| Task directions |
Rewrite the material starting with the line with "Screen dimensions: 650x336" and going on through the line with "will click(292, 151).", replacing "dark mode" with "night mode" and keeping everything else the same.

(Records from a data source)
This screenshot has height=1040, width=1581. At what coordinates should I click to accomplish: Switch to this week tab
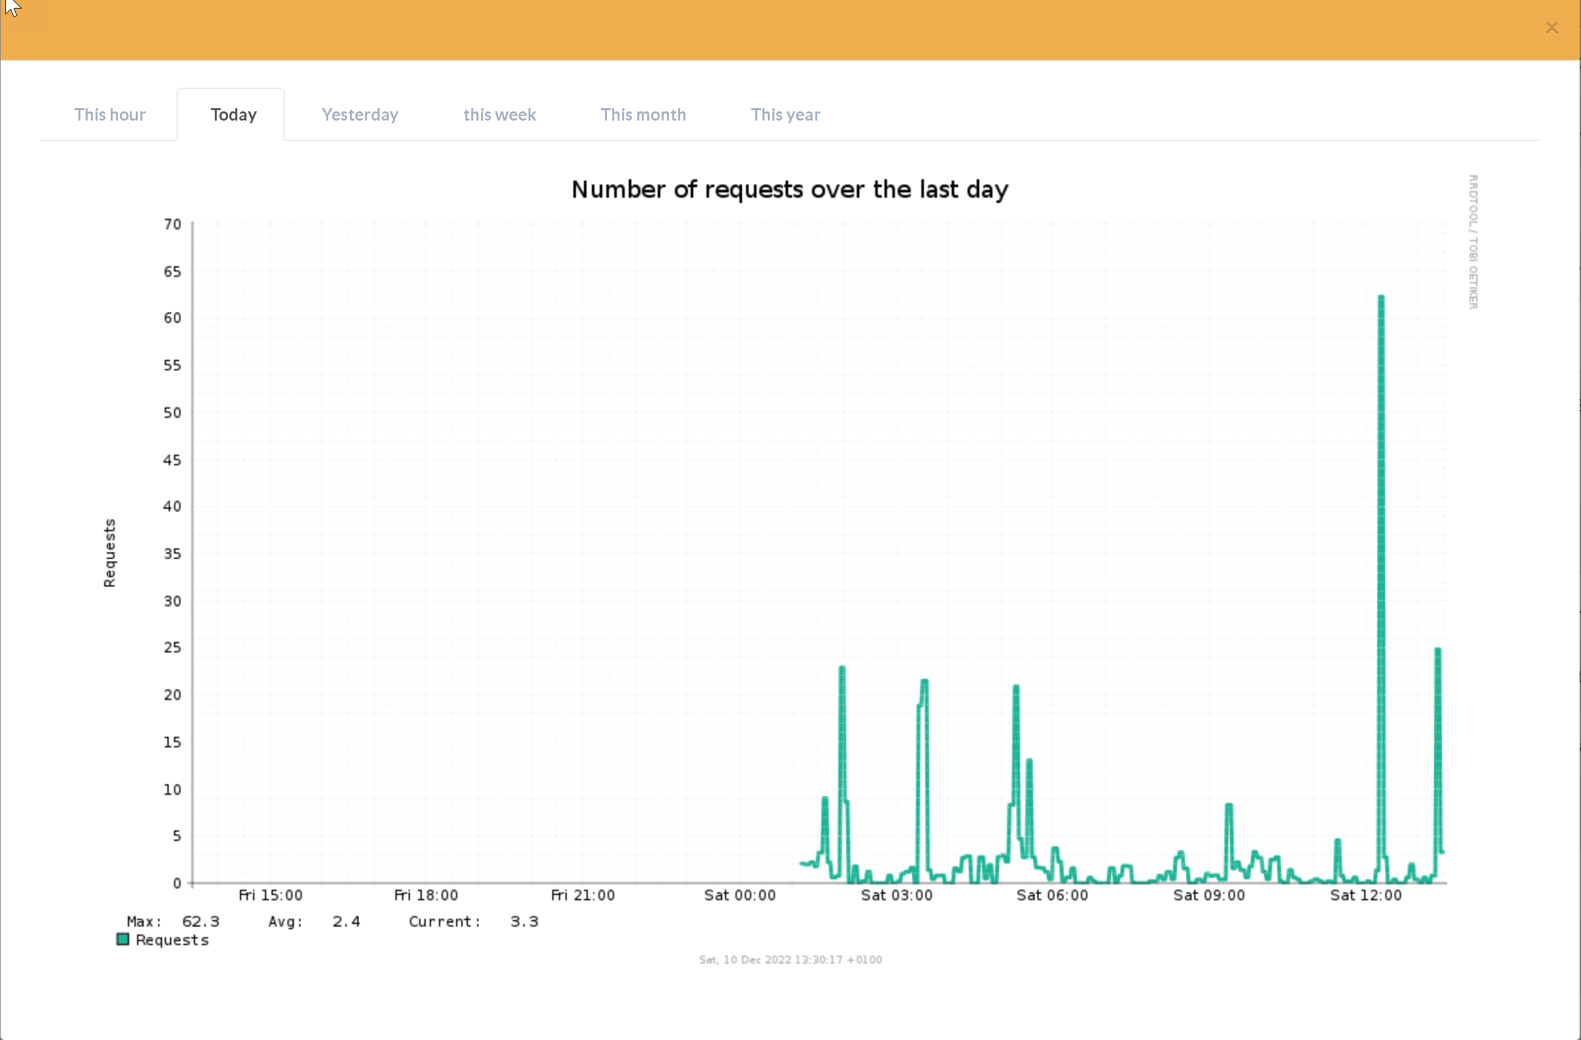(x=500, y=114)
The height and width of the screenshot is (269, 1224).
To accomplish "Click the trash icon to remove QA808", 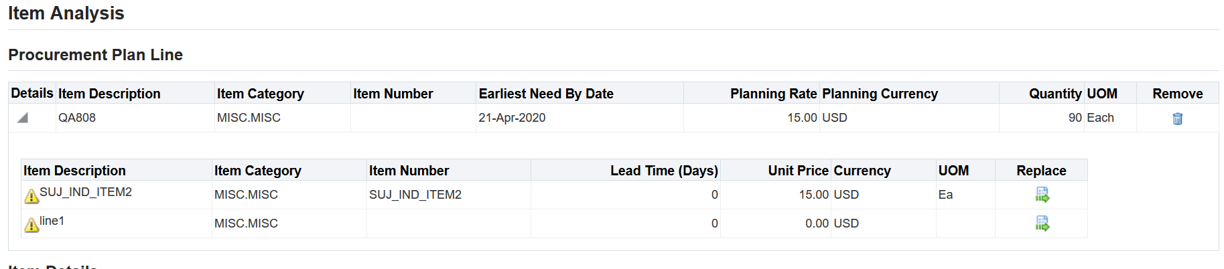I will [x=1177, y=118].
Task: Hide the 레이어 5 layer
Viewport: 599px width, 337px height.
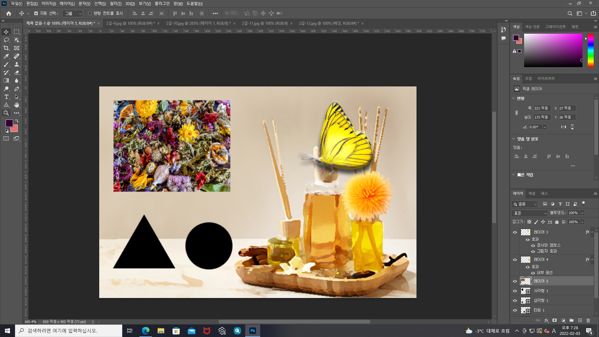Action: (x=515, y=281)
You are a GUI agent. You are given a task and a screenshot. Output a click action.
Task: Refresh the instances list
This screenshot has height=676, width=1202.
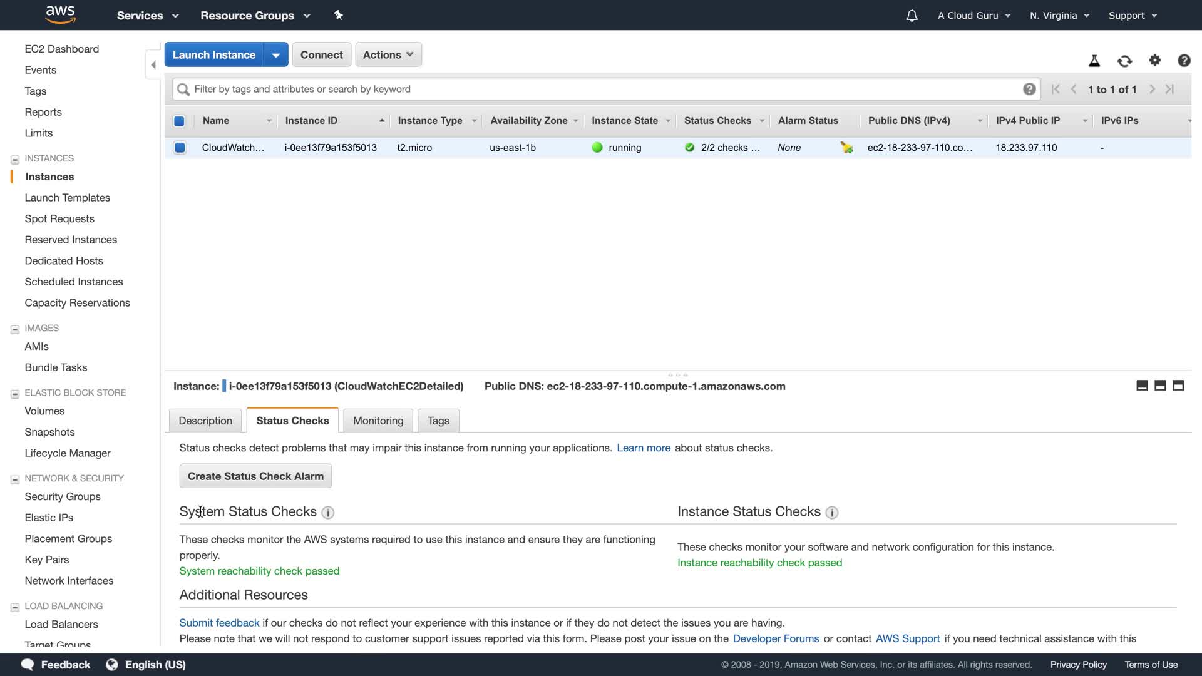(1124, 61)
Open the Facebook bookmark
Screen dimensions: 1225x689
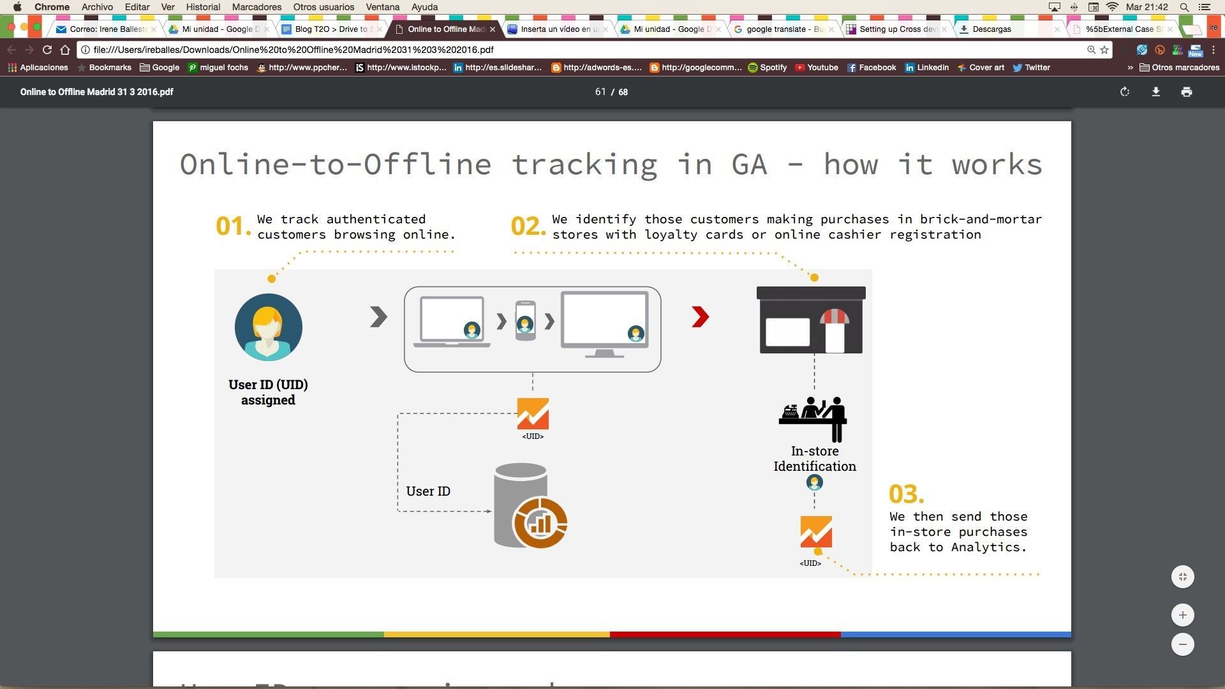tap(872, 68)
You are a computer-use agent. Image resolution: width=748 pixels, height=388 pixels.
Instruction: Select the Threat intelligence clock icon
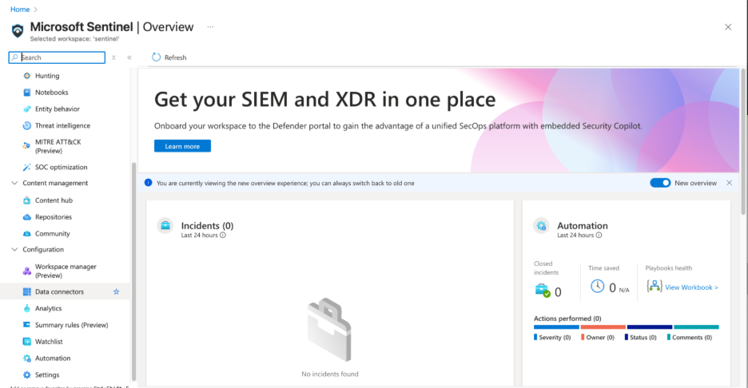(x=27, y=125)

==

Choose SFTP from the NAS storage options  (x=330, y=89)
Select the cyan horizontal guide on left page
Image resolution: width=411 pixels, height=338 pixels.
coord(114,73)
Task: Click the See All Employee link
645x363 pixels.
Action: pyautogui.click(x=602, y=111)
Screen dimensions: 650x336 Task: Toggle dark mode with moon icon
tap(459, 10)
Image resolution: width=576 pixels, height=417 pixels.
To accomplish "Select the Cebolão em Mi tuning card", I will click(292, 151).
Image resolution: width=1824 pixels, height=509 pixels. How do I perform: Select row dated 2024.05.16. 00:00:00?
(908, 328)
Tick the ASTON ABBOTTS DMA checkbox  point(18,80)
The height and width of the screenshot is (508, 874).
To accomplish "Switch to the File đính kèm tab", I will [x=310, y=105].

| Complete response |
Screen dimensions: 650x336 Task: Toggle night mode with moon icon
tap(459, 10)
Image resolution: width=576 pixels, height=417 pixels.
To accomplish "Select the Cebolão em Mi tuning card", I will click(292, 151).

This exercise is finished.